Data Augmentation Methods for End-to-end Speech Recognition on Distant-Talk Scenarios
This work addresses robustness challenges in speech recognition for noisy, low-resource conditions, but it is incremental as it builds on existing augmentation techniques.
The paper tackled improving end-to-end speech recognition robustness in noisy, distant-talk scenarios by proposing three data augmentation methods and their combinations, achieving a 4.3% word error rate reduction on the CHiME-6 dataset compared to conventional SpecAugment.

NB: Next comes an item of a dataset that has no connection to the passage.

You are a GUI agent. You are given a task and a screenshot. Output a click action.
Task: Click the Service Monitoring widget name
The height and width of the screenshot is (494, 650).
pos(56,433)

Although end-to-end automatic speech recognition (E2E ASR) has achieved great performance in tasks that have numerous paired data, it is still challenging to make E2E ASR robust against noisy and low-resource conditions. In this study, we investigated data augmentation methods for E2E ASR in distant-talk scenarios. E2E ASR models are trained on the series of CHiME challenge datasets, which are suitable tasks for studying robustness against noisy and spontaneous speech. We propose to use three augmentation methods and thier combinations: 1) data augmentation using text-to-speech (TTS) data, 2) cycle-consistent generative adversarial network (Cycle-GAN) augmentation trained to map two different audio characteristics, the one of clean speech and of noisy recordings, to match the testing condition, and 3) pseudo-label augmentation provided by the pretrained ASR module for smoothing label distributions. Experimental results using the CHiME-6/CHiME-4 datasets show that each augmentation method individually improves the accuracy on top of the conventional SpecAugment; further improvements are obtained by combining these approaches. We achieved 4.3\% word error rate (WER) reduction, which was more significant than that of the SpecAugment, when we combine all three augmentations for the CHiME-6 task.